====== Provided data ======
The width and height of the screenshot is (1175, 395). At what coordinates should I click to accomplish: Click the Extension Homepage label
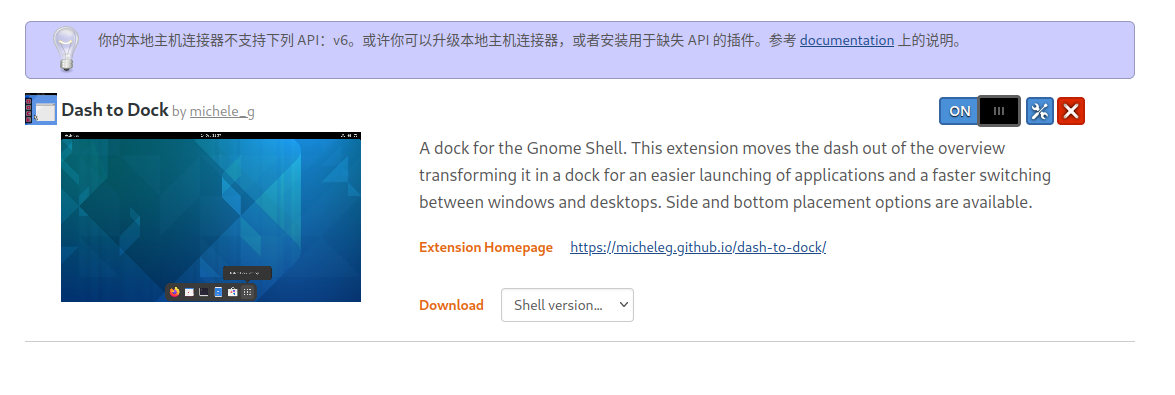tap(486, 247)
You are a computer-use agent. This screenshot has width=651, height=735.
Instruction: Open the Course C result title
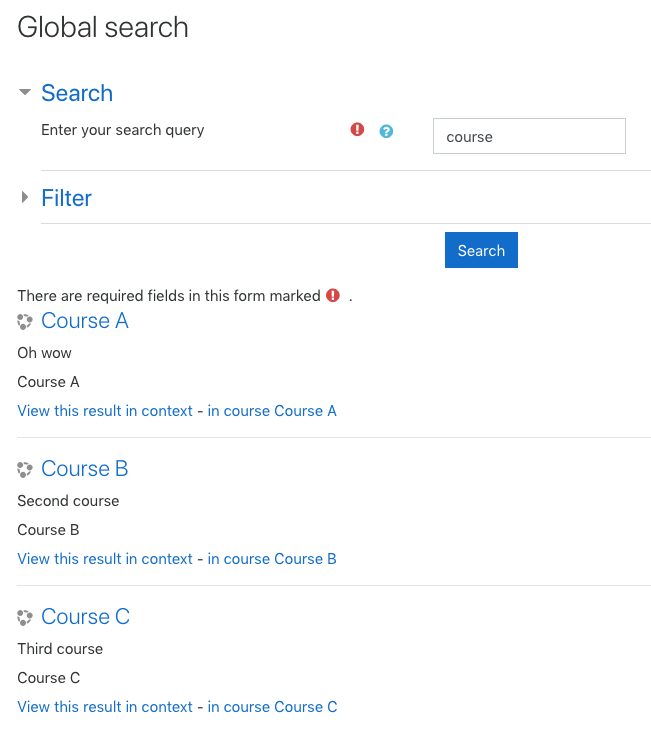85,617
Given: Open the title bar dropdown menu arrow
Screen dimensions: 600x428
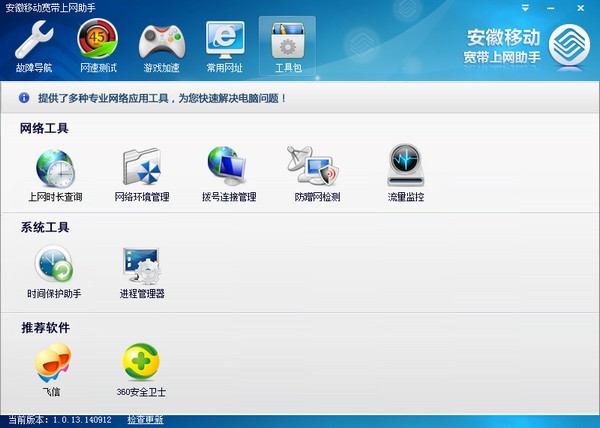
======
Please copy out every line of the records above word for word, leaving out the pictures.

* Exercise output
The width and height of the screenshot is (1175, 395). At what coordinates should I click to accomplish: Click the Extension Homepage label
tap(486, 247)
You are a computer-use agent. This screenshot has width=651, height=735.
Instruction: Open the Course C result title
85,617
Given: Open the title bar dropdown menu arrow
Screen dimensions: 600x428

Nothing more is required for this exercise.